I am getting really tired of listening to whining without posited solutions. Not only has the security subset of the blogosphere dried up over the last few months, but the whining seems to be increasing. Compliance has been the whipping boy du jour for most of the year, but risk assessment also appears to be back up for a beating this month. I think the worst part of it all is that the criticisms I've read typically lack the proper background research, or they end up being about other issues rather than being an attack on risk assessment itself.
There are several points that I want to discuss around these topics. First, from a regulatory perspective, we're still closer to living in the land of common law than we are to modern governed society. There are limits to how effective that can be. Second, we need to make sure that we focus our energies on valuating the right things. There's a lot of churn about how certain words or concepts aren't estimable or have no intrinsic value, but it's a red herring argument. Lastly, and perhaps more importantly, we need to realize that the reason we are where we are today in infosec is because of a disconnect because actions and consequences. We now know that this must change.

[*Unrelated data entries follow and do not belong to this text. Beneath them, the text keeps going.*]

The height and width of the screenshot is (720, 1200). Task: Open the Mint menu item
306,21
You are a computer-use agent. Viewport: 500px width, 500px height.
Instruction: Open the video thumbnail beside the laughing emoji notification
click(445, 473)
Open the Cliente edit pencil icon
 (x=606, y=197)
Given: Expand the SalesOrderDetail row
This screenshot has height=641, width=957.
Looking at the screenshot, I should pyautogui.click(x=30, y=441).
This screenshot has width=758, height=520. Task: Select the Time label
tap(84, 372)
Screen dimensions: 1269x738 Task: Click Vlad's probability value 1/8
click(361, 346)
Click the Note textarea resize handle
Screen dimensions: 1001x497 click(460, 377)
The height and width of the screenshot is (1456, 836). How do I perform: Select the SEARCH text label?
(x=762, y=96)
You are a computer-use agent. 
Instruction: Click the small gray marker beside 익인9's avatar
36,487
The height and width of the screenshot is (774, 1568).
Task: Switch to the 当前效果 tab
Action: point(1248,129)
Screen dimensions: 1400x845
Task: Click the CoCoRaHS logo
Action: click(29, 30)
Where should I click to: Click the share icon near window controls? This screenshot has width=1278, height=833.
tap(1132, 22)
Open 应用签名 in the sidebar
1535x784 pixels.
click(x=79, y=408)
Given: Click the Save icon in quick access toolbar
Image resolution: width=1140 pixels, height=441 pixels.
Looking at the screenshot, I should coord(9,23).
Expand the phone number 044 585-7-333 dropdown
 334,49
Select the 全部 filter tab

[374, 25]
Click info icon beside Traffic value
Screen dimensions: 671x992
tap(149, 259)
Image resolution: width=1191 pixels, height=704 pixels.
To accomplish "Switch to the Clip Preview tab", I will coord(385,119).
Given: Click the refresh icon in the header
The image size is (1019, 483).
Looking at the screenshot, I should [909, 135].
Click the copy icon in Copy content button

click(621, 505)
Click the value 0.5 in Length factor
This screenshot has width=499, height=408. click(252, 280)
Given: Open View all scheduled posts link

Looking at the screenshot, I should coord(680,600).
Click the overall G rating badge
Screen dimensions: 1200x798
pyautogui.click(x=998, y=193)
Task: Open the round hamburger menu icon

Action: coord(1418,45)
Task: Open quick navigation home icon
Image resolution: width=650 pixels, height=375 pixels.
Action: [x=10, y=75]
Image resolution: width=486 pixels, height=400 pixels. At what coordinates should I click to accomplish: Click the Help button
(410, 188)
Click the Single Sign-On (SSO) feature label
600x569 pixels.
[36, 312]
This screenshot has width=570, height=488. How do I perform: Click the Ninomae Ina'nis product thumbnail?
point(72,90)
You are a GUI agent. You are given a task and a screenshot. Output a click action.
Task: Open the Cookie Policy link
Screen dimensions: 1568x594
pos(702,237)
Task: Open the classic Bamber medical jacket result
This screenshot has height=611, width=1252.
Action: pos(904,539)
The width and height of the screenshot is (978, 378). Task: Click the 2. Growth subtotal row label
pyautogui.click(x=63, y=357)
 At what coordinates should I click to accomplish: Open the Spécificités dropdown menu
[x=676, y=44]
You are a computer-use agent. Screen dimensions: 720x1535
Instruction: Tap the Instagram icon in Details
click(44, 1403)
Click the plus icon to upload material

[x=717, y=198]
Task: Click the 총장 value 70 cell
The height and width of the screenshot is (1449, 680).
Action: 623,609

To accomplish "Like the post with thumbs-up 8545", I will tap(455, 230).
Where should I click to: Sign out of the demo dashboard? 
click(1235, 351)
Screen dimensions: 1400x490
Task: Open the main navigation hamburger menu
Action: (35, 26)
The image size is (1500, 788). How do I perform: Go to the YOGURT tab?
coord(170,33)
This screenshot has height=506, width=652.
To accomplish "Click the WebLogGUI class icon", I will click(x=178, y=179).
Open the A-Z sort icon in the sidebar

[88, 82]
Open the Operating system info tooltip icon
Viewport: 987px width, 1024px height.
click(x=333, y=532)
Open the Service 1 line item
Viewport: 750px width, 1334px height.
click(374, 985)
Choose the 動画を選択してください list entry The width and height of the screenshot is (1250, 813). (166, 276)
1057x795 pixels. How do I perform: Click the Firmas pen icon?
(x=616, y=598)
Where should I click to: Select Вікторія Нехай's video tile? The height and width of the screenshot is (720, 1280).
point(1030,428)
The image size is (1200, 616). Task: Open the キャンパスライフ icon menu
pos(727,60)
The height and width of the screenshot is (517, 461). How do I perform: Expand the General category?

Limits and Strengths of Common Law
Common law in this context is talking about the evolved case law and social rules around which our society is governed. Much law today still relies on court decisions regarding fairness and prudence rather than a statutory or regulatory rule that must be enforced.
The problem that we've encountered with common law is that it has been slow to evolve to meet the needs of the information-centric society. Regulators and legislators have tried to start filling the gaps, but their processes move slowly. In essence, we've encountered a scalability issue with common law in that it simply can't keep pace with the technology evolution these past 25 years (or more).
In lieu of evolved common law, it is then incumbent upon key actors to establish regulations and drive compliance initiatives, either within industries or executive branch agencies. This approach, however, also has limits. For instance, an industry is likely to limit self-regulation to the minimum required to stave off statutory or regulatory laws. As such, industries are conflicted between doing what is necessary to adequately protect itself, versus doing the bare minimum to reduce outside scrutiny.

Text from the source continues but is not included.